Мария Михайловна подошла через пятнадцать минут. Не отреагировав на моё «доброе утро», она молча указала мне пальчиком на вход в павильон. Я как-то даже слегка расстроился, но через секунду одёрнул себя. Это у меня был праздник, а у Марии, возможно, день с утра не задался.

Когда я вошёл в зал, госпожа проректор уже сидела на стуле, указывая ноготком на давешние подушки.

- Всё, как и вчера!

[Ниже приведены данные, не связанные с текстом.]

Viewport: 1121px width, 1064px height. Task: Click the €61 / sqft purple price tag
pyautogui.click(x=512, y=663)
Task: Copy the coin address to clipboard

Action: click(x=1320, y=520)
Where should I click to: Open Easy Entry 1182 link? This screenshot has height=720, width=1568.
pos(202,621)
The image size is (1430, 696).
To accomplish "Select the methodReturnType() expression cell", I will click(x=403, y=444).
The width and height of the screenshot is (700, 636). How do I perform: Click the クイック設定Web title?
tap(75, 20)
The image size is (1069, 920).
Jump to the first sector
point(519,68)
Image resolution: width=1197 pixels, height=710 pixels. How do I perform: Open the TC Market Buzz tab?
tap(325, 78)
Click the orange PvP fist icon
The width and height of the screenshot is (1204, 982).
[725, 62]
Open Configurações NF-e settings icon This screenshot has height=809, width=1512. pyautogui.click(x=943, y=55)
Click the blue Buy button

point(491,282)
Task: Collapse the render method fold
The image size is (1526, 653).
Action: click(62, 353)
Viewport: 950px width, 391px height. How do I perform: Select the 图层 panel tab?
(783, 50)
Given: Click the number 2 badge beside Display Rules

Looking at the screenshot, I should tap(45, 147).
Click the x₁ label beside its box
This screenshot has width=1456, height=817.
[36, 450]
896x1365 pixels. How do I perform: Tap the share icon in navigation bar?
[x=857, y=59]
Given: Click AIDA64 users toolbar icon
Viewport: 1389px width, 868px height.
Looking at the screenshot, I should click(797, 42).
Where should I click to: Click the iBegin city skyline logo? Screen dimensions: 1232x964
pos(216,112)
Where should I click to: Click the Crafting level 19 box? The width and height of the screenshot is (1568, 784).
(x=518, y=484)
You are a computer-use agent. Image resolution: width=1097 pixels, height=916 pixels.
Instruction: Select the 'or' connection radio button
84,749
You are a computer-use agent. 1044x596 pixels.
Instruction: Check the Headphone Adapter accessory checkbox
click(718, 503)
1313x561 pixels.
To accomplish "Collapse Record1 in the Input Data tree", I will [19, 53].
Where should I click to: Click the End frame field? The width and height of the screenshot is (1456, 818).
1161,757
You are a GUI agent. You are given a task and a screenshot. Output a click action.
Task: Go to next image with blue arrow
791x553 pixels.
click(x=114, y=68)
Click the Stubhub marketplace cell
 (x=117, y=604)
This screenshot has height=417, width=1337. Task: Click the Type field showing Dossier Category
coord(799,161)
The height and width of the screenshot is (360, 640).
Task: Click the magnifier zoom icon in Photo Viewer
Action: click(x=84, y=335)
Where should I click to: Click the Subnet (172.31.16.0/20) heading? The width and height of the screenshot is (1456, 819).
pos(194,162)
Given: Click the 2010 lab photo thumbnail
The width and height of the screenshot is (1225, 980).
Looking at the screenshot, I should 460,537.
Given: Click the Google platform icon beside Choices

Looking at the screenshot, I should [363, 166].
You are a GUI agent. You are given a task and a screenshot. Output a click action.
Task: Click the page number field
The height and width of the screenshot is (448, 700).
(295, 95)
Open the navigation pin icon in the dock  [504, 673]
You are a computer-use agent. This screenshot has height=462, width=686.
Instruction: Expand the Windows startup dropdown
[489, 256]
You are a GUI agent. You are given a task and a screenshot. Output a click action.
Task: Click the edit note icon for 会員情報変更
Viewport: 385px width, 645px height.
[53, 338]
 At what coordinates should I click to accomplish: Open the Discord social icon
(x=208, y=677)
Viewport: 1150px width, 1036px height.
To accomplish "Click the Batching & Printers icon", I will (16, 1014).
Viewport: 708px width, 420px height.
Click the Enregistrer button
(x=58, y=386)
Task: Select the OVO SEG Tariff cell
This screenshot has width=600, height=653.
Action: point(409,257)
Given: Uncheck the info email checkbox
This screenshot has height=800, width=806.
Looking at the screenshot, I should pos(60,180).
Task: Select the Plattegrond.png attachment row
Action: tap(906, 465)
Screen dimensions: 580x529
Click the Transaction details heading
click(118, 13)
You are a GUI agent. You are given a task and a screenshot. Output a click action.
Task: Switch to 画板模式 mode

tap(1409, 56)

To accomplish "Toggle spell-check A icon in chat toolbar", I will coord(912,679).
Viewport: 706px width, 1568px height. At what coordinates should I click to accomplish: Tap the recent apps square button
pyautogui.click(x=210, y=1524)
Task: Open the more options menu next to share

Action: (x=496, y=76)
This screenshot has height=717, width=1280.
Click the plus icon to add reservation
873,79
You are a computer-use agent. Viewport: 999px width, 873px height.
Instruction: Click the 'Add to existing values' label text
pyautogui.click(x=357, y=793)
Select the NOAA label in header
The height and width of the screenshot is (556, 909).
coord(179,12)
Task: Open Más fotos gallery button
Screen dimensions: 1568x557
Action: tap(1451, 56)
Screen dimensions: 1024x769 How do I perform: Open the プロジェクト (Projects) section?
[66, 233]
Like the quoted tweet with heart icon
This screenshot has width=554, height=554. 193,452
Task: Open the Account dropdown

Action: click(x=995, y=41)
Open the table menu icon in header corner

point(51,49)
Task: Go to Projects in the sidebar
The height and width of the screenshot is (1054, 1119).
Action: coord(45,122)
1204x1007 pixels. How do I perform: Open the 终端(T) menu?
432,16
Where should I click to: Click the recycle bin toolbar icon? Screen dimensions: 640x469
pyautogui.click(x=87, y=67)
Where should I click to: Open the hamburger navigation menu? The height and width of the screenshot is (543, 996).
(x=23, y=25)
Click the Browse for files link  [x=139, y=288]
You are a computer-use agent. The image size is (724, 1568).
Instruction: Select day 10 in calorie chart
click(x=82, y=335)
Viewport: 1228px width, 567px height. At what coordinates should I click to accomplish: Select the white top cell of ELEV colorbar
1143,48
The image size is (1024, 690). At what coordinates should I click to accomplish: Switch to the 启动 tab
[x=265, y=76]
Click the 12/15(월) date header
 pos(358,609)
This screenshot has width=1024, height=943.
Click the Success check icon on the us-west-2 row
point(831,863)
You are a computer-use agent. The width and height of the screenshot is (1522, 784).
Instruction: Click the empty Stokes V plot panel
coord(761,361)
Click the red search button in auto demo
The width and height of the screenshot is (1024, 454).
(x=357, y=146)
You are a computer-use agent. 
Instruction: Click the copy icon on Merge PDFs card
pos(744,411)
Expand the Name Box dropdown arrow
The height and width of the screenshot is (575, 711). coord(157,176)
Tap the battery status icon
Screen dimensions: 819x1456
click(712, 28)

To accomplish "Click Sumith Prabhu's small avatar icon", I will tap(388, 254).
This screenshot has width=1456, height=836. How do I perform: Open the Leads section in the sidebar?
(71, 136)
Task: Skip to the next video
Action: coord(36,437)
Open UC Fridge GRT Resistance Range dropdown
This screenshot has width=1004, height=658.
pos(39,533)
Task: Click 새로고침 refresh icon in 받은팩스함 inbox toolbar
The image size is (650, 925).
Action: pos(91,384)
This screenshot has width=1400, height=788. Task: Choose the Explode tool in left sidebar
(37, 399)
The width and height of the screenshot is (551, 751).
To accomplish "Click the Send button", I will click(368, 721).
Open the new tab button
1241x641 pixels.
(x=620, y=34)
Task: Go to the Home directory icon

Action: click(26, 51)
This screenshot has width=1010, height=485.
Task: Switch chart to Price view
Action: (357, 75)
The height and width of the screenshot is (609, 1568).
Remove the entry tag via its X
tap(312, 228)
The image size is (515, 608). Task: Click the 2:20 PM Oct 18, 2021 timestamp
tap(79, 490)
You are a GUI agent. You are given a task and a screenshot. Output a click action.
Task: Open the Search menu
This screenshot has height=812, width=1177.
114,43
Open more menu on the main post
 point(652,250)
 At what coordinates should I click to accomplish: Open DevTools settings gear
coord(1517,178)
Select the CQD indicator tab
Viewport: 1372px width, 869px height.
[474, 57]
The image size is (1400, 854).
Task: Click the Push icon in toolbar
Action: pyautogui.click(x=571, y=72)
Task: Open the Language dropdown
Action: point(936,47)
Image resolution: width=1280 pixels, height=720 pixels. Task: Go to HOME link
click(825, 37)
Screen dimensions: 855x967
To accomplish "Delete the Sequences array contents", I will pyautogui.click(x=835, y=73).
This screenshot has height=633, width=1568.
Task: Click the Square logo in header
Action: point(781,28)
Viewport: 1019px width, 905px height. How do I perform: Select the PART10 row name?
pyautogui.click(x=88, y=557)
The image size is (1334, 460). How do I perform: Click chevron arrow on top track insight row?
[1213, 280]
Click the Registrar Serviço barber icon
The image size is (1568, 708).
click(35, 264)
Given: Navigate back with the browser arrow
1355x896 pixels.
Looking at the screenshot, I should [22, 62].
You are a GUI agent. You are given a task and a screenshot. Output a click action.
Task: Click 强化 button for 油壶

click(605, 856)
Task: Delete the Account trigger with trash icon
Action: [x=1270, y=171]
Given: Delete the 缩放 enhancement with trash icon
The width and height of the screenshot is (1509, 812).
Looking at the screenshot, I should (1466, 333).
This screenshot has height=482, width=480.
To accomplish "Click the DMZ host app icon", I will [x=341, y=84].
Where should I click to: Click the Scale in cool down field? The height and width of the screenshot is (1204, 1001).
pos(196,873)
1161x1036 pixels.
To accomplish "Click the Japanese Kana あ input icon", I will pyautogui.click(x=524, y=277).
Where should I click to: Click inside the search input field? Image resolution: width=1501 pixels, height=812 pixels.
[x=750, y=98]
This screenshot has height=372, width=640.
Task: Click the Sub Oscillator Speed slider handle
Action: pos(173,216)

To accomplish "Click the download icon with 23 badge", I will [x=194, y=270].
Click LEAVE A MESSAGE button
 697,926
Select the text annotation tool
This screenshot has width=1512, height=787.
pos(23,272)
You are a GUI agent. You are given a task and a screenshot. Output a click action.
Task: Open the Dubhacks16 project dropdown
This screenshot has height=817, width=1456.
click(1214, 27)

Прими удобную позу, расслабься, почувствуй своё сердце, через него чёрное сердце, а через него… – Мария Михайловна осеклась и уставилась на меня.

А я, глупо улыбаясь, смотрел, как кружат вокруг меня частички энергии. И даже не сел. Возможно, мне хотелось порадовать проректора, но она почему-то нахмурилась и хрипло спросила:

- Когда?

- Вчера вечером. Когда пытался уснуть, Мария Михайловна, – бодро ответил я. – Сердце замедлилось при засыпании, и я ощутил то второе, которое чёрное.

- Плохо… Значит, в унисон… – Мария Михайловна нахмурилась ещё сильнее и сцепила руки так сильно, что костяшки побелели.

- Плохо, что ли, почувствовал? – уточнил я, ничего не понимая.

Проректор тряхнула головой, заставив волосы, собранные в хвост на затылке, сердито хлестнуть воздух. А потом вдруг очень старательно улыбнулась:

- Плохо, что сердца бьются в унисон, – ответила Малая, но в её радостном тоне было столько фальши, что я не поверил. – А что почувствовал – это отлично, Федя... Пойдём… Нас ждёт второй зал!

Она решительно встала со стула и двинулась к двери, на ходу деловито объясняя перспективы.

- Сегодня мы будем пытаться гонять энергию по каналам в теле! – упорно избегая смотреть мне в лицо, сообщила она. – Это сложно. А мы сделаем ещё сложнее. Тебе должно стать очень тяжело! Очень-очень! Понимаешь, Федя?

- Нет, госпожа проректор, – честно признался я.

- Это необходимая часть обучения! – ещё более загадочно пояснила она. – Чем тебе тяжелее, тем лучше станет в самое ближайшее время. Будем проводить усиленные тренировки, чтобы твоя структура аж горела!..

В этот момент глаза Марии Михайловны полыхнули чем-то мрачным, чего я в ней до той поры не замечал.

- И запомни: так надо! К этому надо стремиться! Понял? – она остановилась перед дверью второго зала и посмотрела на меня: – Будет больно, будет тяжело, но надо прорваться! Ты ведь умеешь терпеть, Федя?